- Aufgabe A:
Beantworte zum Text über die Gesundheitsversorgung von Menschen ohne Krankenversicherung diese Fragen:
(i) Nach welchem Paragrafen muss das Sozialamt die Ausländerbehörde informieren?
(ii) Seit welchem Jahr arbeitet das Medibüro Berlin?
(iii) Wohin sollen Patient*innen nach der Bitte des Medibüros zuerst gehen?
- Aufgabe B: Nimm den Text über das Medibüro Berlin wieder auf und schreib ihn nach dem letzten Satz weiter.

- Text:
■ ■ ■

Alle Menschen sollten das Recht auf eine medizinische Versorgung haben. Alle Menschen sollten, unabhängig ihres Aufenthaltsstatus die Möglichkeit haben, im Krankheitsfall zum Arzt gehen zu können. Leider ist dies in Deutschland nicht der Fall.
Menschen ohne legalen Aufenthaltsstatus haben faktisch keinen Zugang zur medizinischen Regelversorgung. Wenn sie beim Sozialamt einen Krankenschein beantragen, ist das Sozialamt nach § 87 Aufenthaltsgesetz (AufenthG) verpflichtet, die Ausländerbehörde zu informieren. Im schlimmsten Fall droht dann die Abschiebung. Geflüchtete, die im Asylverfahren sind oder geduldet werden, haben nach Asylbewerberleistungsgesetz (AsylbLG) nur Anspruch auf reduzierte medizinische Leistungen. Die dritte Gruppe von Migrant*innen ohne regulären Zugang zur Gesundheitsversorgung sind EU-Bürger*innen insbesondere aus den neuen EU-Ländern, die oft weder in Deutschland noch in ihren Herkunftsländern krankenversichert sind.
Während ein einheitlicher Rechtsrahmen für die europäischen Arbeits-, Dienstleistungs-, Waren-, Kapital- und Finanzmärkte geschaffen wird, stellt sich die sozialrechtliche Situation der innereuropäischen Migrant*innen in der Praxis als uneinheitlich und komplex dar.
Das Medibüro Berlin verfolgt das Ziel, die medizinische Versorgung von Illegalisierten, Geflüchteten und Migrant*innen ohne Krankenversicherungsschutz auf pragmatischem und politischem Wege zu verbessern. Das Büro arbeitet seit 1996 als nichtstaatliches, selbstorganisiertes Projekt, in dem alle Mitarbeiter*innen unentgeltlich tätig sind.
Seit 2019 werden in Berlin Vermittlung und Kosten für medizinische Behandlung auch von der „Clearingstelle für nicht krankenversicherte Menschen“ übernommen. Das Medibüro bittet alle Patient*innen erst dorthin zu gehen und unterstützt jedoch weiterhin diejenigen, denen von der Clearingstelle nicht (ausreichend) geholfen wird.

■ ■ ■

- Material:
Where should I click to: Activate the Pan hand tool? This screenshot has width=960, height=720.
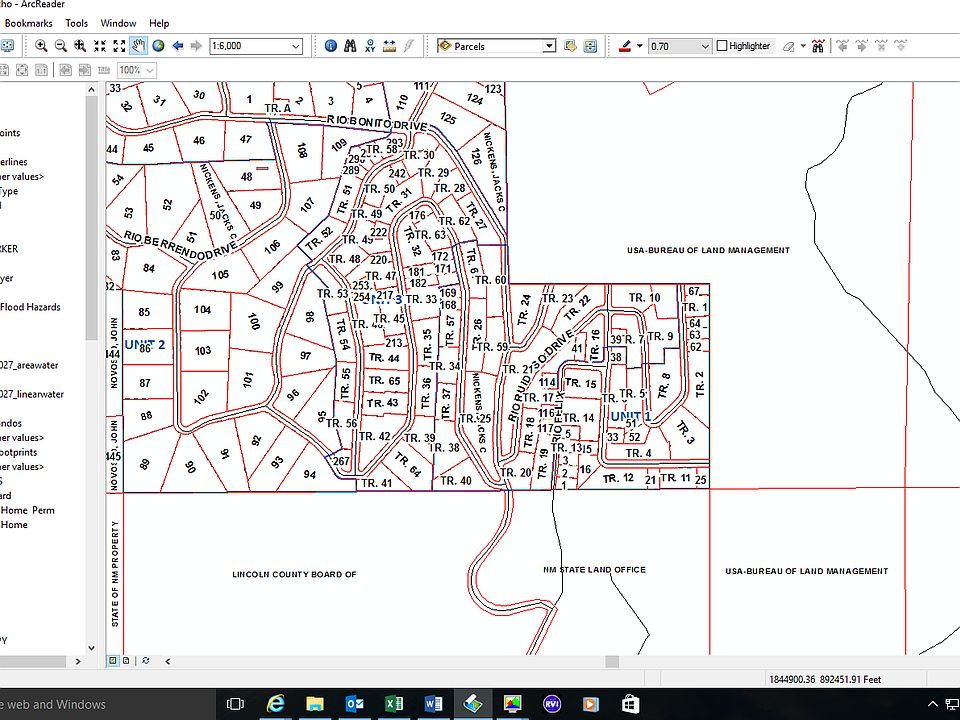tap(138, 46)
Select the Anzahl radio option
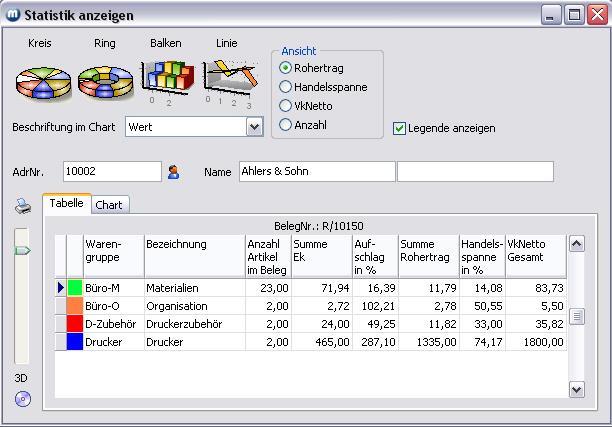This screenshot has height=427, width=612. coord(286,125)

■ ■ ■

- Antwort A:
(i) Nach § 87 Aufenthaltsgesetz (AufenthG).
(ii) Seit 1996.
(iii) Zur „Clearingstelle für nicht krankenversicherte Menschen“.

- Antwort B:
Wir kooperieren mit einem Netzwerk von etwa 120 Ärzt*innen, Zahnärzt*innen, Hebammen, Psychotherapeut*innen und Physiotherapeut*innen im Berliner Raum. Während unserer zweimal wöchentlich stattfindenden Sprechzeiten vermitteln wir Patient*innen an Praxen weiter, die sich bereit erklärt haben, Behandlungen anonym und kostenlos durchzuführen. Kosten für Medikamente, orthopädische Hilfsmittel, Brillen, labortechnische Untersuchungen, bildgebende Verfahren etc. finanzieren wir über Spendengelder.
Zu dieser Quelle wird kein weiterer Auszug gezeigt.